▸ **Exercise instructions**
After locating the line that contains "Blog (168, 2510)" in the records below, write out exactly that line and each line after it through the one that contains "Ballersocks Classic bedruckt (194, 1329)", and nothing else.

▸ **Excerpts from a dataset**
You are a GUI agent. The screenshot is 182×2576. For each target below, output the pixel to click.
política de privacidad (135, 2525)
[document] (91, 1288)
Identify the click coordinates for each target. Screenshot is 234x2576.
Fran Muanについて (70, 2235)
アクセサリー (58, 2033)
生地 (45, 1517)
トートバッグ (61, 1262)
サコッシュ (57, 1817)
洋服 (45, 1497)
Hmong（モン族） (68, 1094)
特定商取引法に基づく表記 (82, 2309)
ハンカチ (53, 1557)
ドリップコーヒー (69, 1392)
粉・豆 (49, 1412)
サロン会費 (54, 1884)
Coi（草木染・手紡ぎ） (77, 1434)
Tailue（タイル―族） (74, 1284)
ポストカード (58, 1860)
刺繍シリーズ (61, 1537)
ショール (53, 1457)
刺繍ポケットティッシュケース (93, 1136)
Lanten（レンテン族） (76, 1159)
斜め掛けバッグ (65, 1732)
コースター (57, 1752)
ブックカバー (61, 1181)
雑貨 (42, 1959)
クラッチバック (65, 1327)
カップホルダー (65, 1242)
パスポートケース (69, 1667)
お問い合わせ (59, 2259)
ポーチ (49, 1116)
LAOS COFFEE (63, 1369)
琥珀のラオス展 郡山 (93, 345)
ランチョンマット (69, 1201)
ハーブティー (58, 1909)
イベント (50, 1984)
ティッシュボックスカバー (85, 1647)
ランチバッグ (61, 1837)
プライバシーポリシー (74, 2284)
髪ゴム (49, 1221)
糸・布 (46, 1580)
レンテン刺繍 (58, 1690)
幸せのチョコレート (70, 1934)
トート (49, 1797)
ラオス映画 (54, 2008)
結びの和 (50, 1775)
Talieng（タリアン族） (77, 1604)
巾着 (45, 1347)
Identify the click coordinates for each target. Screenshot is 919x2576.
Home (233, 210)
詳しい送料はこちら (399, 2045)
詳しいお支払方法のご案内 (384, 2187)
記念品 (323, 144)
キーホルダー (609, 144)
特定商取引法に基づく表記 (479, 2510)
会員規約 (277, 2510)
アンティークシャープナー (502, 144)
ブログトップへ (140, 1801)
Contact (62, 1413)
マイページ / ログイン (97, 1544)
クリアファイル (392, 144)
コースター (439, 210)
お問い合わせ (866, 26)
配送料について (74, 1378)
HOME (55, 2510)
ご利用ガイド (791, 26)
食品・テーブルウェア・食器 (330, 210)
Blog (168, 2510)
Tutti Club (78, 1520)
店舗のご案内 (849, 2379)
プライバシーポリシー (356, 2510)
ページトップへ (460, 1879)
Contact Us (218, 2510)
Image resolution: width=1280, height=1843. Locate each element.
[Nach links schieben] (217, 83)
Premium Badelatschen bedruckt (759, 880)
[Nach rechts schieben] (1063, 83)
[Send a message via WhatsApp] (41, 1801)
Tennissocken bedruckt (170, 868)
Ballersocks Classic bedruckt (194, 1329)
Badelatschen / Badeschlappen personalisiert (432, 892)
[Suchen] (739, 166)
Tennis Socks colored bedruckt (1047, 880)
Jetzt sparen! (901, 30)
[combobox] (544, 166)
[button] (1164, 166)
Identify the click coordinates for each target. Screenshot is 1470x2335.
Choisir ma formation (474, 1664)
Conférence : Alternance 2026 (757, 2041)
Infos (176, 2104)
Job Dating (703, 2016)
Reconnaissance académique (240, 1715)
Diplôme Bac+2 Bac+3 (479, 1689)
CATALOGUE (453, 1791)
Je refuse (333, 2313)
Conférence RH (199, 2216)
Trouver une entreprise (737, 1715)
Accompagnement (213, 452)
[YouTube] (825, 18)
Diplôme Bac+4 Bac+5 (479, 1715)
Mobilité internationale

▸ **Solution for this exercise**
Blog (168, 2510)
Tutti Club (78, 1520)
店舗のご案内 (849, 2379)
プライバシーポリシー (356, 2510)
ページトップへ (460, 1879)
Contact Us (218, 2510)
Image resolution: width=1280, height=1843. Locate each element.
[Nach links schieben] (217, 83)
Premium Badelatschen bedruckt (759, 880)
[Nach rechts schieben] (1063, 83)
[Send a message via WhatsApp] (41, 1801)
Tennissocken bedruckt (170, 868)
Ballersocks Classic bedruckt (194, 1329)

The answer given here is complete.